Webb tried to take a serious look at the ties between US foreign policy in Latin America and the flow of cocaine into the US in those days, and was driven out of journalism for daring to suggest that the US government might have looked the other way while its momentary allies in a proxy war behaved in a less than ethical manner. The New York Times, to its eternal discredit, led the charge. Even the obit, linked above, notes that the series of articles were "later discredited", which is bullshit. Major newspapers did not "discredit parts of his work" so much as they set up complete straw men and then knocked those straw men right down and declared it a good day's work done. And in the long run, they may have destroyed a man's life.

Here's a cartoon I did about all of this, back in 1996. Not a very good scan, for some reason, but it's the best available at the moment.

Social Security

I don't have time to write a long post responding to David Brooks' latest compendium of misleading banalities. The short version is: it's not some irrational fear of "the market" driving my opposition. It's the very rational understanding that the forces driving Social Security "reform" have no interest in reform whatsoever. You've got the Grover Norquist destroy-government wing allied with the conservatarian free-marketeers, both of whom would dearly love to wipe out the last vestiges of the New Deal. (Some chucklehead online recently suggested that Social Security reform began with Clinton. Clinton flirted with a lot of bad right wing ideas, but anyone who claims that he was the one who started this ball rolling is either lying or shockingly misinformed.) It's not that I don't trust "the market." It's that I don't trust the "reformers." And for very good reason.

Confidential to reader D.T.

Check your email. You didn't specify a cartoon when you ordered a print.

Here we go again

Haven't we heard this one somewhere before?

The Pentagon is engaged in bitter, high-level debate over how far it can and should go in managing or manipulating information to influence opinion abroad, senior Defense Department civilians and military officers say.
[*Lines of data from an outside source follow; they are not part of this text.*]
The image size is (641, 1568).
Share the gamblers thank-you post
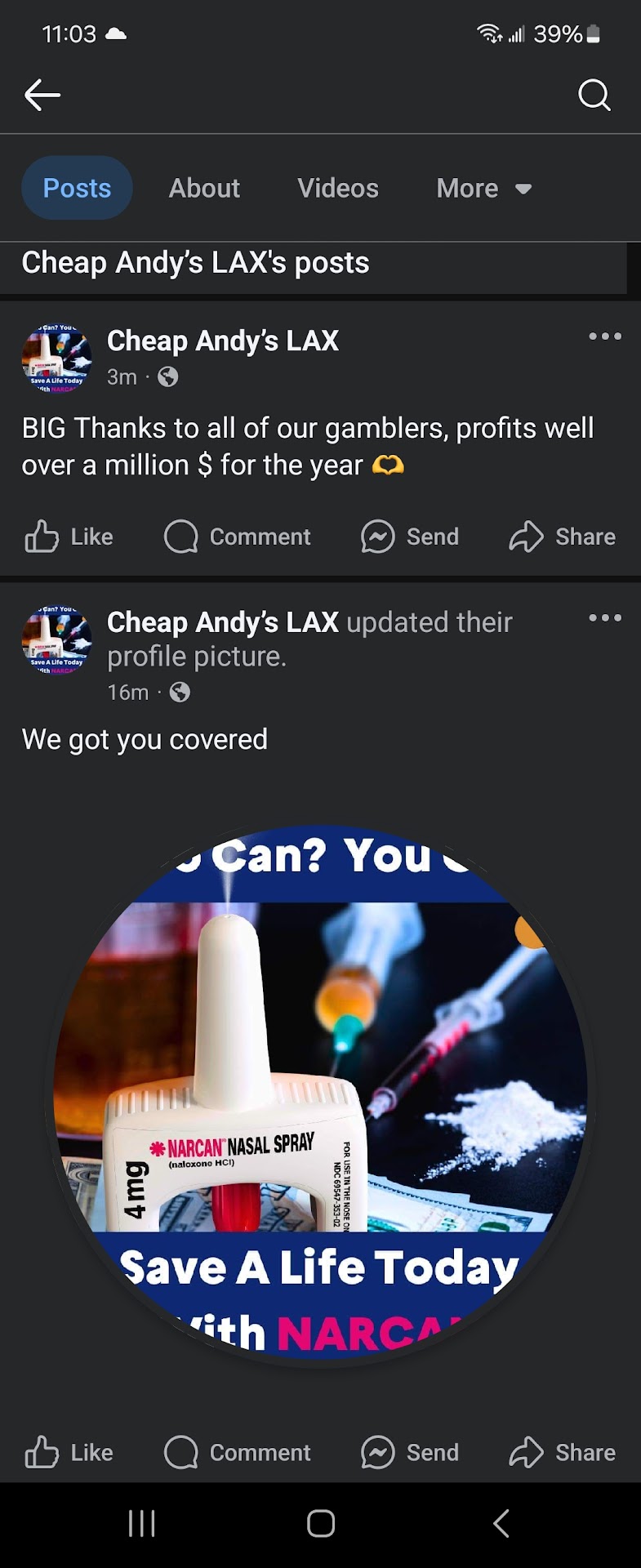563,537
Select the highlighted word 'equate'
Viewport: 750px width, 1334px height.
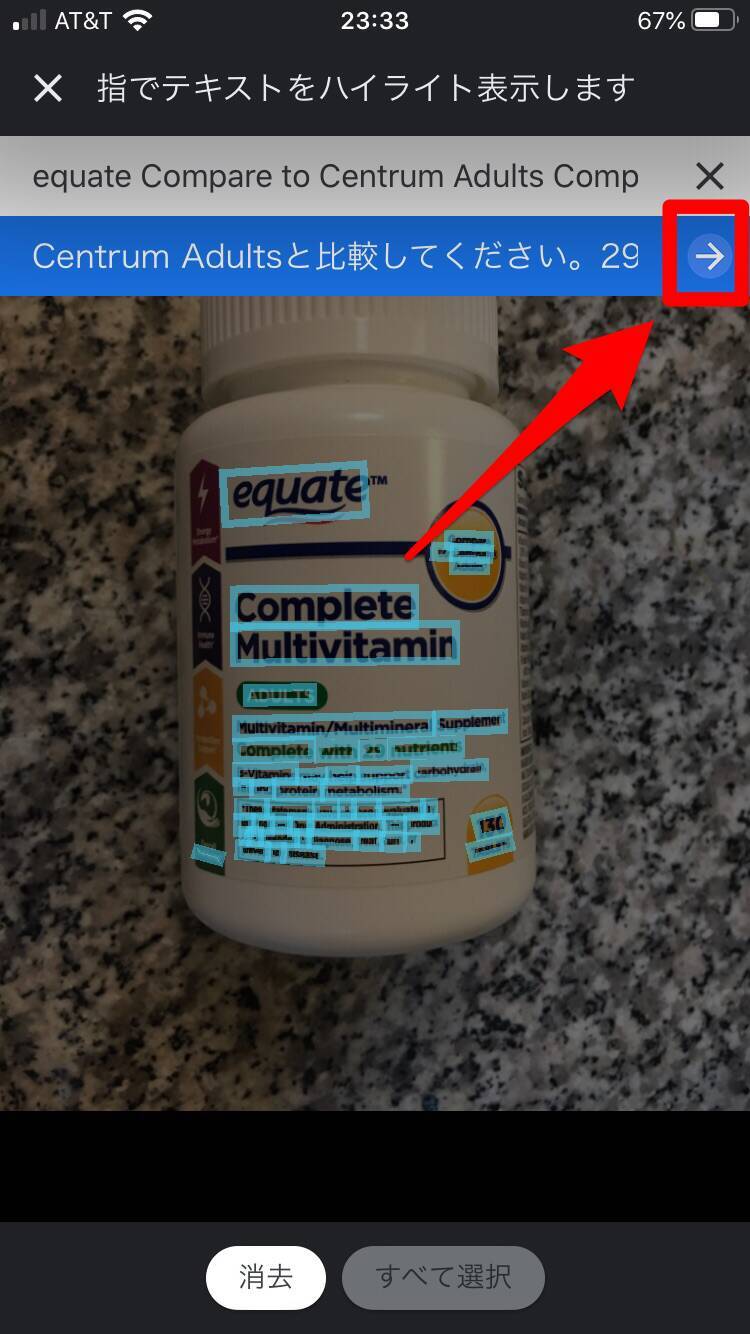pos(297,493)
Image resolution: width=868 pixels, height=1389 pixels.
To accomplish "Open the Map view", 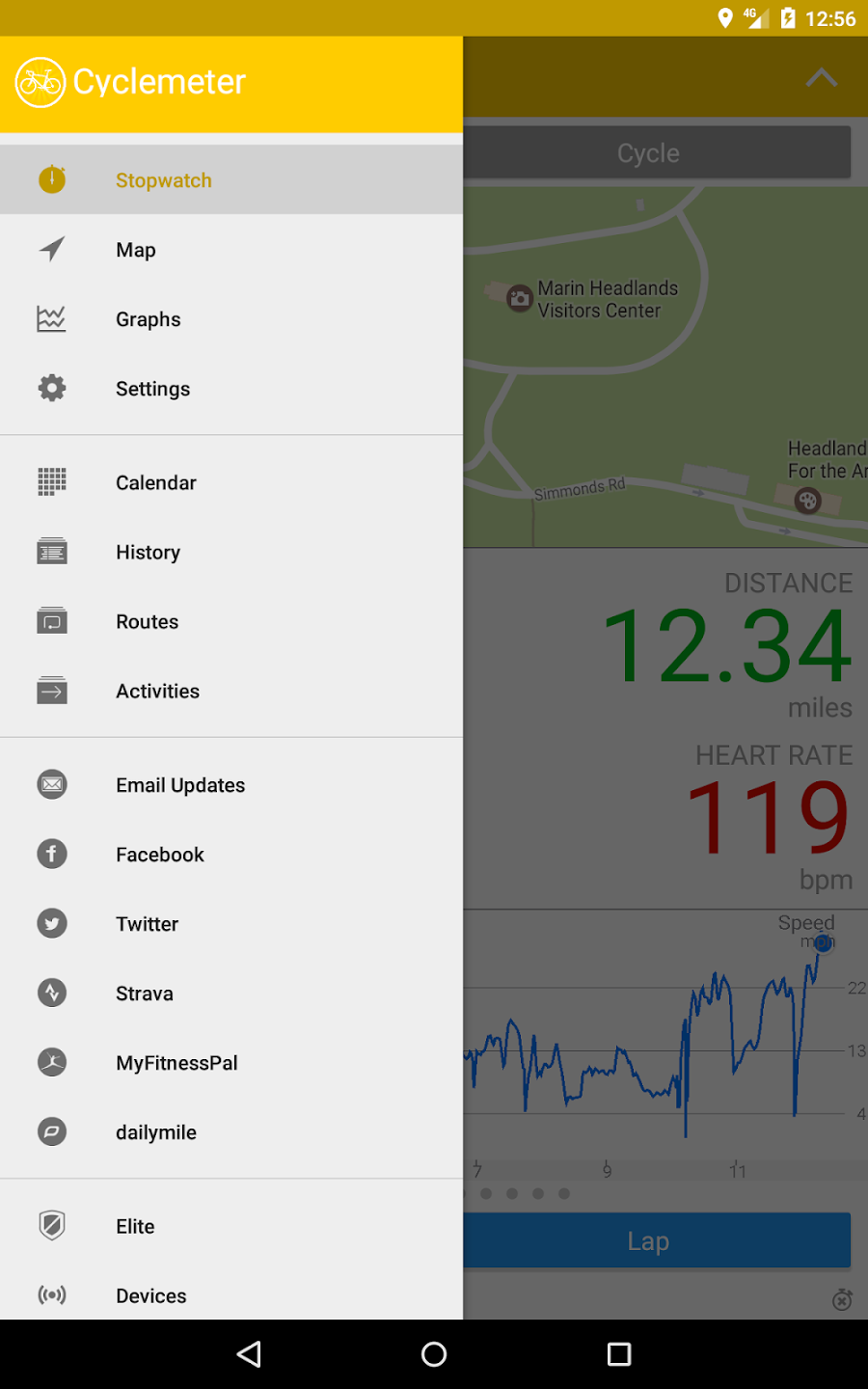I will coord(231,250).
Such missions, if approved, could take the deceptive techniques endorsed for use on the battlefield to confuse an adversary and adopt them for covert propaganda campaigns aimed at neutral and even allied nations.

Critics of the proposals say such deceptive missions could shatter the Pentagon's credibility, leaving the American public and a world audience skeptical of anything the Defense Department and military say - a repeat of the credibility gap that roiled America during the Vietnam War.

The efforts under consideration risk blurring the traditional lines between public affairs programs in the Pentagon and military branches - whose charters call for giving truthful information to the media and the public - and the world of combat information campaigns or psychological operations.

Your tax dollars at work


The first flight test in nearly two years of a planned U.S. missile-defense shield has been scrapped two days in a row this week because of bad weather, the Pentagon said on Friday.


The target missile was to be fired in Kodiak, Alaska, to vary engagement angles tested in previous launches from Vandenberg Air Force Base in California. The first attempt to conduct the test this week was scrubbed by clouds over Kodiak.


"The target launch time and location, the flight trajectory, the point of impact, what the target looks like, and the make-up of other objects in the target cluster have all been known in advance to plot the intercept," he said. "No enemy would cooperate by providing all that information in advance."

So the Reagan-era dream of a space umbrella keeping us all safe from harm is about to be realized...as long as the enemy attacks us on a sunny day and gives us the target coordinates in advance.